Work instructions » Arrange the records from the line containing "Image resolution: width=1200" through the line containing "coord(906,96)", both included, as a numbered list, leaving out any blank lines.

★ ★ ★ ★ ★

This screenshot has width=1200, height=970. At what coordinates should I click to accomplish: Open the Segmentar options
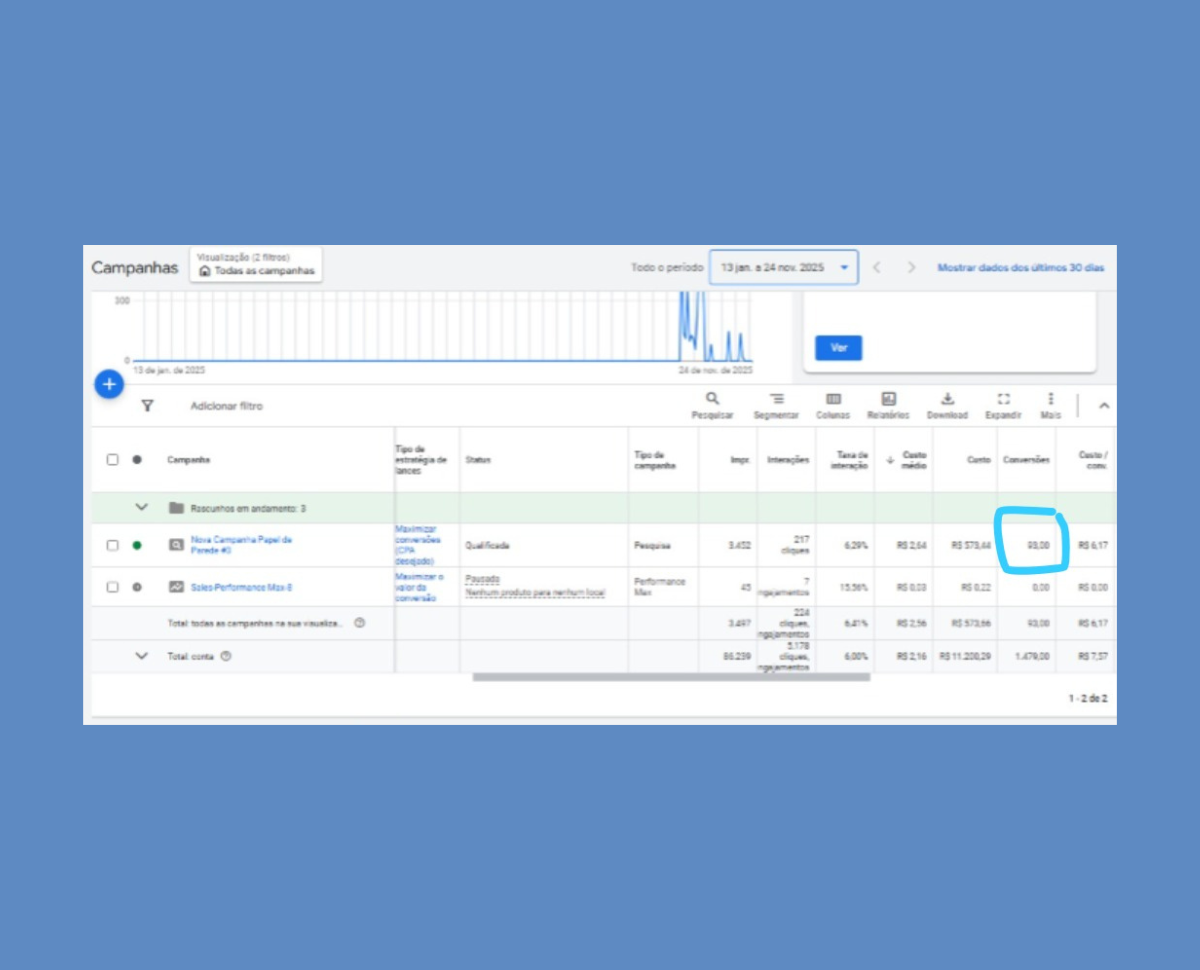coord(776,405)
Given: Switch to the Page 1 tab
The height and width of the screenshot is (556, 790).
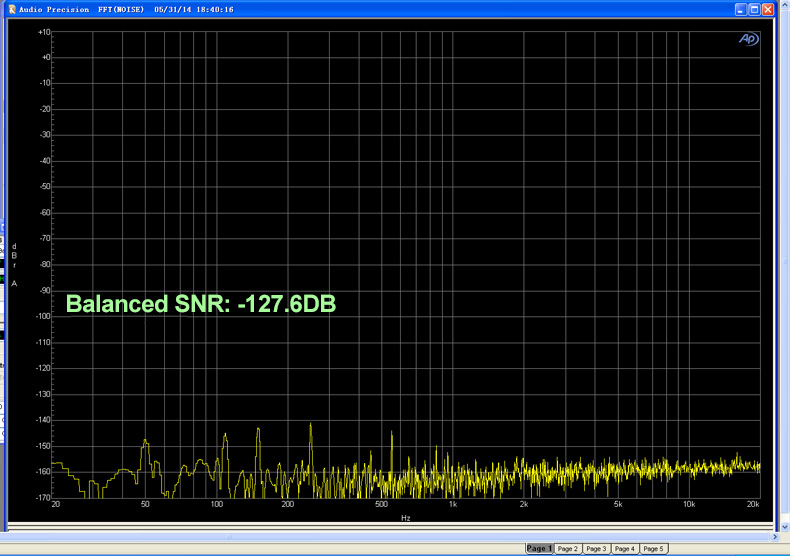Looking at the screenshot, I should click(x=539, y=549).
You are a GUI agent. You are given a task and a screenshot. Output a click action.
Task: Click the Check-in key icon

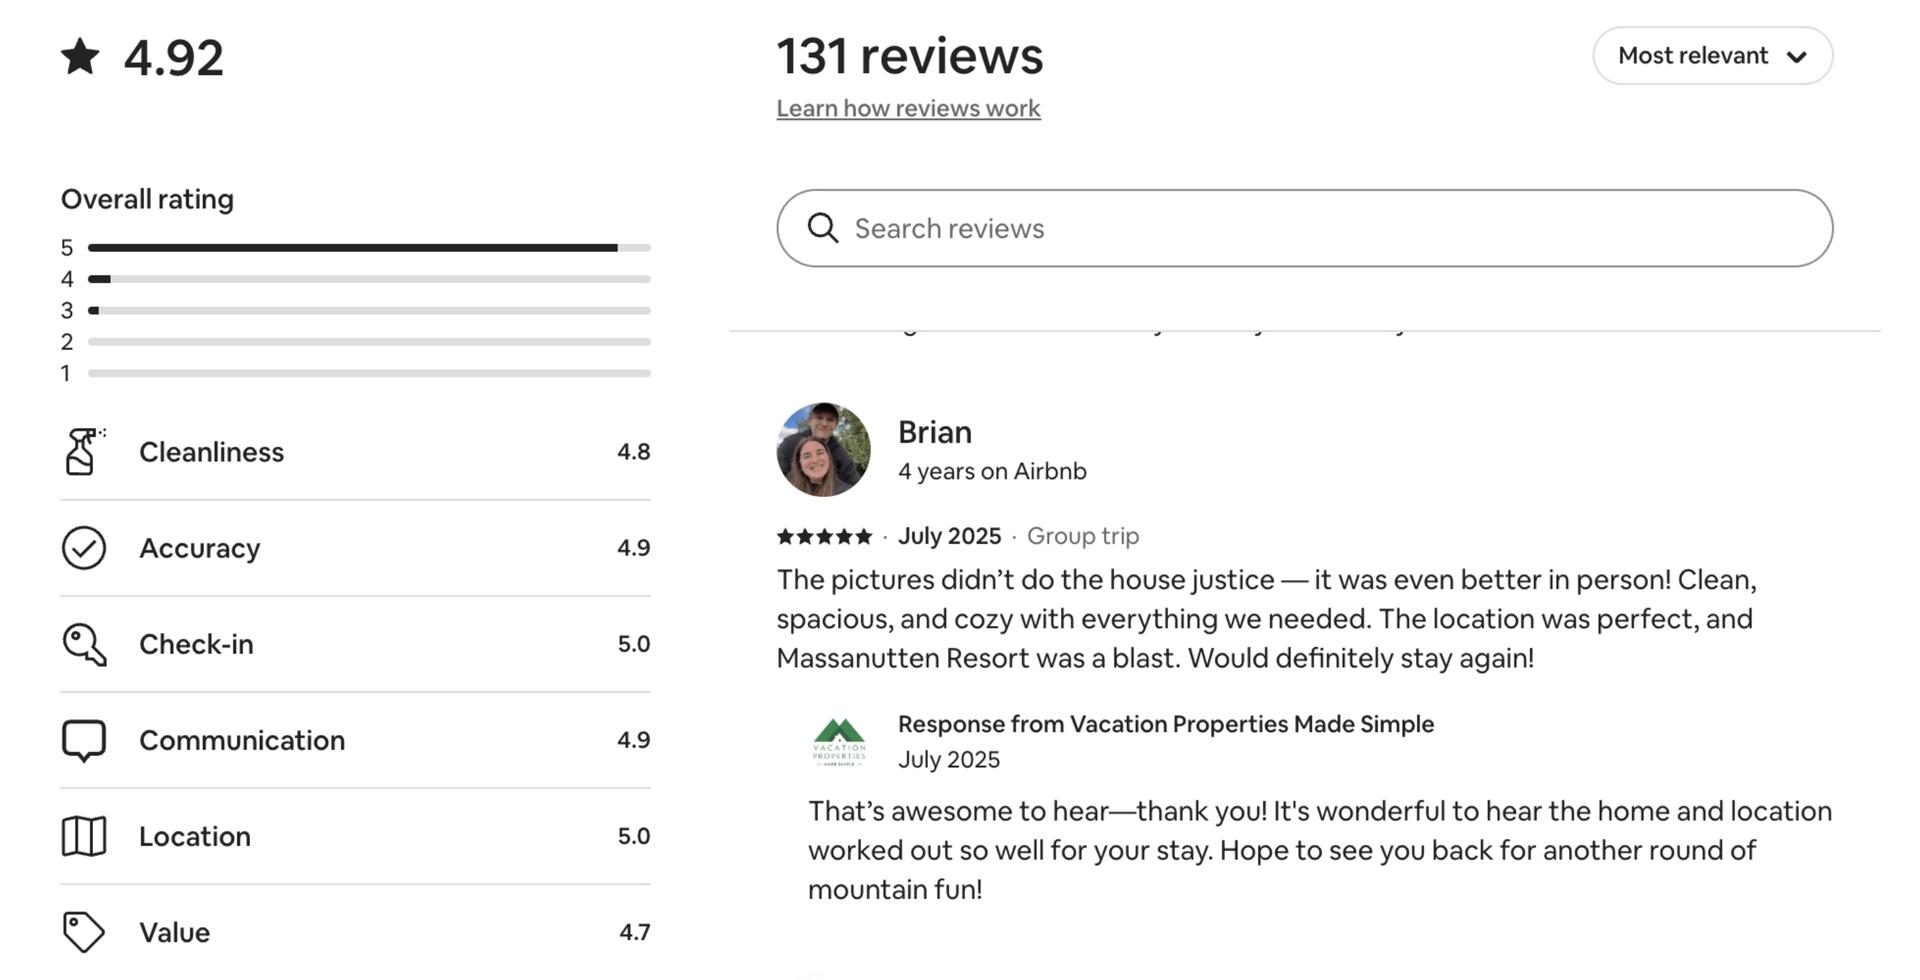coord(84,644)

★ ★ ★ ★ ★

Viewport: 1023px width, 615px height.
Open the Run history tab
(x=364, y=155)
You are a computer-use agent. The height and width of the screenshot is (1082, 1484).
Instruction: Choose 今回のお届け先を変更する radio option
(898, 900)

★ ★ ★ ★ ★

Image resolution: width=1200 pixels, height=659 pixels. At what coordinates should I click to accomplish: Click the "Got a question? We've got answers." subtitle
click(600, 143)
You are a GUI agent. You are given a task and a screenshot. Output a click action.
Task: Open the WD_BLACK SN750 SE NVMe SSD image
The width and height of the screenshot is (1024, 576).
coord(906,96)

★ ★ ★ ★ ★

Solution for this task »
1. Image resolution: width=1200 pixels, height=659 pixels. At what coordinates should I click to accomplish: Click the "Got a question? We've got answers." subtitle
2. click(600, 143)
3. You are a GUI agent. You are given a task and a screenshot. Output a click action.
4. Task: Open the WD_BLACK SN750 SE NVMe SSD image
5. The width and height of the screenshot is (1024, 576).
6. coord(906,96)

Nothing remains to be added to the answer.